Australia is not going to change the world. Neither is Canada.
Australia does see the need to protect itself. Canada doesn't.
Australia sees the need for friends for the same reason it seeks to protect itself. Does Canada?

I don't think that Australia has had the chance to develop the same complacency as Canada. Regardless of who controls the international order, or even if there is one, Canadians have not felt the pinch at home. Why worry?

Back to the strategic framework for a Force 2025 and beyond.

The Aussies are prepared to sacrifice a bit of blood and treasure on a voluntary basis, at the time and place of their choosing, in an effort to maintain friendships that they hope will result in assistance when they need it. Hope is a Course of Action.

Canadians, IMO, don't perceive a future in which they will need help. They're still here despite wars, and revolutions, and changes of "masters" and atomic bombs elsewhere.

Given that neither Australia or Canada is going to change the world by military means (unless the strategy is to be so late to the fight that the bloody battlefield is empty and they are the last organized militaries on the planet) then both nations have the luxury of doing what they want. What they do, internationally, is explicitly about earning "brownie points" with potential friends in the hope that they will keep Canada in mind the next time things change.

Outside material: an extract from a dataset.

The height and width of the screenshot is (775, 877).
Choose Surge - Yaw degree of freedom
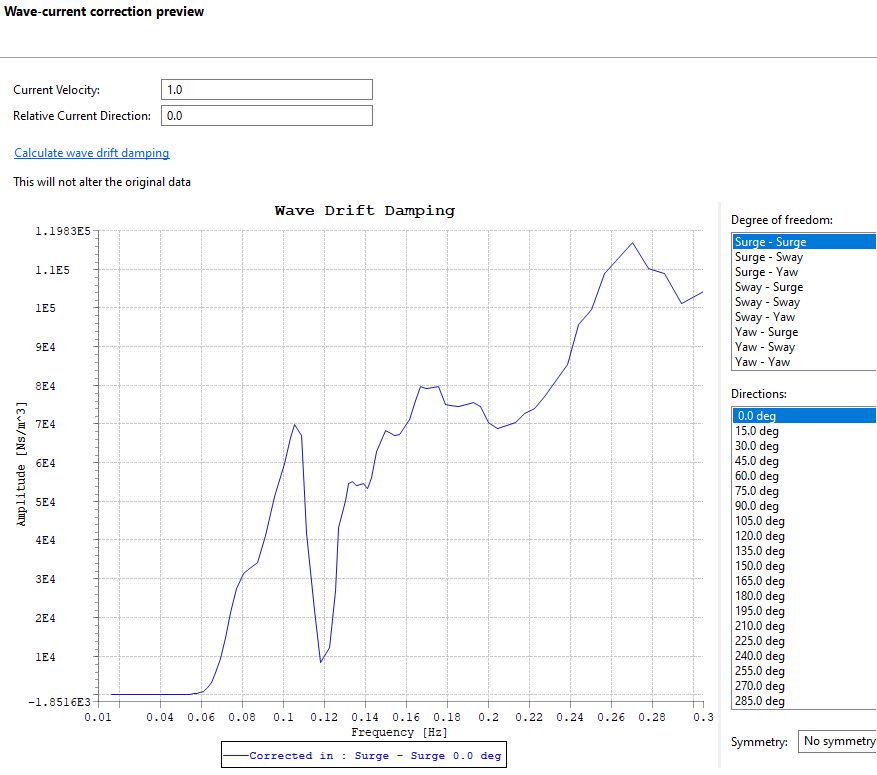coord(766,272)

In Canada's case the CEF and the ANZACs efforts in WWI bought 1931 Westminster independence. The WWII effort bought an organizing seat at the United Nations. NORAD bought the Autopact. North Warning Line bought the Canada US Free Trade Agreement. Those were the strategic effects of Canadian military involvements. I can't point to single Canadian military victory that changed the immediate outcome of any major international conflict. I can point to many instances where Canada's efforts were welcomed and appreciated and rewarded by allies.

The point then becomes for me, not how we organize, beyond acknowledging that any effort we undertake should be well organized to succeed at what we choose to do, but what should we do?

And in the context of the spectrum of operations I believe that we, again, have the luxury of splitting our responses into discrete, graduated, capabilities. That is why I can support Colin's notion of government supported logistical shipping that can be safely employed to mutual benefit in times of an enduring peace but can also be of use when war "breaks out". At the same time, internationally, I argue for a "high tech" military presence that emphasises treasure over blood, motors over muscles. That provides capabilities that we can afford to friendly governments that can't afford them. Most countries are not short of rifles. Quality sensors, Air Defence, Long Range Artillery, Aircraft and Satellites, Comms and Logistical support. All those are the things that we need, that we can afford and that we can supply to those in need.

Infantry is not something that we should be focusing on. Except in defence of our territory. And there, given the nature of the threats (few to non-existent currently) we don't need legs. Even wheels are of limited value in terms of timely response in our territory. Wings (fixed and rotary) are necessary to generate a timely response with strategic effect territorially. Light vehicles, with rubber tracks, and shallow draft boats can be used to great advantage to move spotter teams around that can direct the fires necessary to disrupt incursions in Canadian territory.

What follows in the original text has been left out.